→ Requirement 1:
Decide whether each statement below agrees with the abstract on the bivalent RSV and influenza vaccine. Answer yes or no for each, and quote the words of the abstract that decide it.
(a) Most licensed influenza vaccines are given by the intranasal route.
(b) The vaccine encodes nucleoprotein and matrix 1 proteins from influenza A virus.
(c) In mice, the vaccine was given as an intranasal prime followed by an intramuscular boost.
→ Requirement 2: According to the conflict of interest statement in the abstract on the bivalent RSV and influenza vaccine, what was Barinthus Biotherapeutics formerly called?

Segment Start: Extract provided

Systemic prime mucosal boost significantly increases protective efficacy of bivalent RSV influenza viral vectored vaccine
- PMID: 38926455
- PMCID: PMC11208422
- DOI: 10.1038/s41541-024-00912-1
Systemic prime mucosal boost significantly increases protective efficacy of bivalent RSV influenza viral vectored vaccine
Abstract
Although licensed vaccines against influenza virus have been successful in reducing pathogen-mediated disease, they have been less effective at preventing viral infection of the airways and current seasonal updates to influenza vaccines do not always successfully accommodate viral drift. Most licensed influenza and recently licensed RSV vaccines are administered via the intramuscular route. Alternative immunisation strategies, such as intranasal vaccinations, and "prime-pull" regimens, may deliver a more sterilising form of protection against respiratory viruses. A bivalent ChAdOx1-based vaccine (ChAdOx1-NP + M1-RSVF) encoding conserved nucleoprotein and matrix 1 proteins from influenza A virus and a modified pre-fusion stabilised RSV A F protein, was designed, developed and tested in preclinical animal models. The aim was to induce broad, cross-protective tissue-resident T cells against heterotypic influenza viruses and neutralising antibodies against RSV in the respiratory mucosa and systemically. When administered via an intramuscular prime-intranasal boost (IM-IN) regimen in mice, superior protection was generated against challenge with either RSV A, Influenza A H3N2 or H1N1. These results support further clinical development of a pan influenza & RSV vaccine administered in a prime-pull regimen.
© 2024. The Author(s).
Conflict of interest statement
The authors of this manuscript have the following competing interests: S.G. is the co-founder and a board member of Barinthus Biotherapeutics (formerly Vaccitech), and is named as an inventor on patents covering the use of ChAdOx1 vector vaccines. T.L. was a consultant to Barinthus Biotherapeutics on an unrelated project involving ChAdOx1 vector vaccines. She is also named as an inventor on a patent involving unrelated ChAdOx1 vector vaccines. T.L. also reports an honorarium from Seqirus. S.S. is senior director of research at Barinthus Biotherapeutics. All other authors declare no competing interests.

Segment End: Extract provided
Segment Start: Given information

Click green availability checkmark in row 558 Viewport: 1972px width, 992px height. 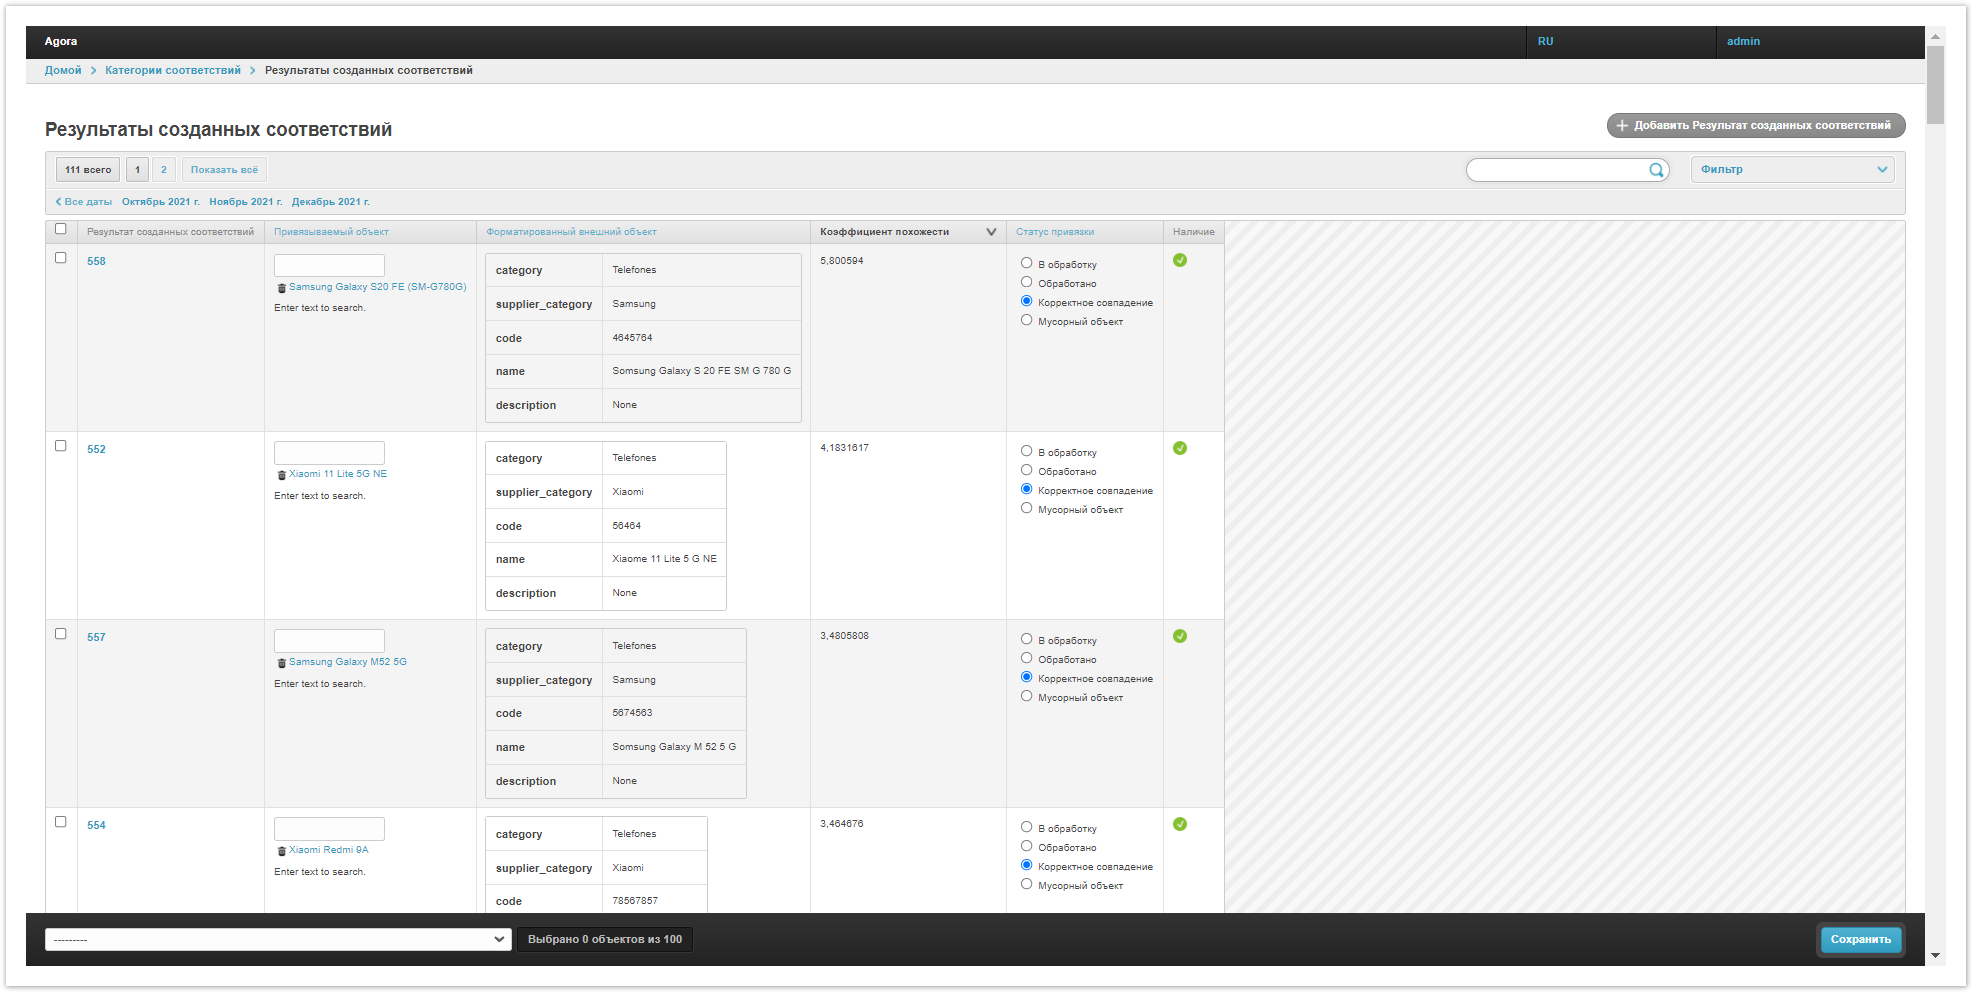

Segment End: Given information

→ Exercise output 1:
(a) No: "Most licensed influenza and recently licensed RSV vaccines are administered via the intramuscular route."
(b) Yes: "encoding conserved nucleoprotein and matrix 1 proteins from influenza A virus"
(c) No: "When administered via an intramuscular prime-intranasal boost (IM-IN) regimen in mice"

→ Exercise output 2: Vaccitech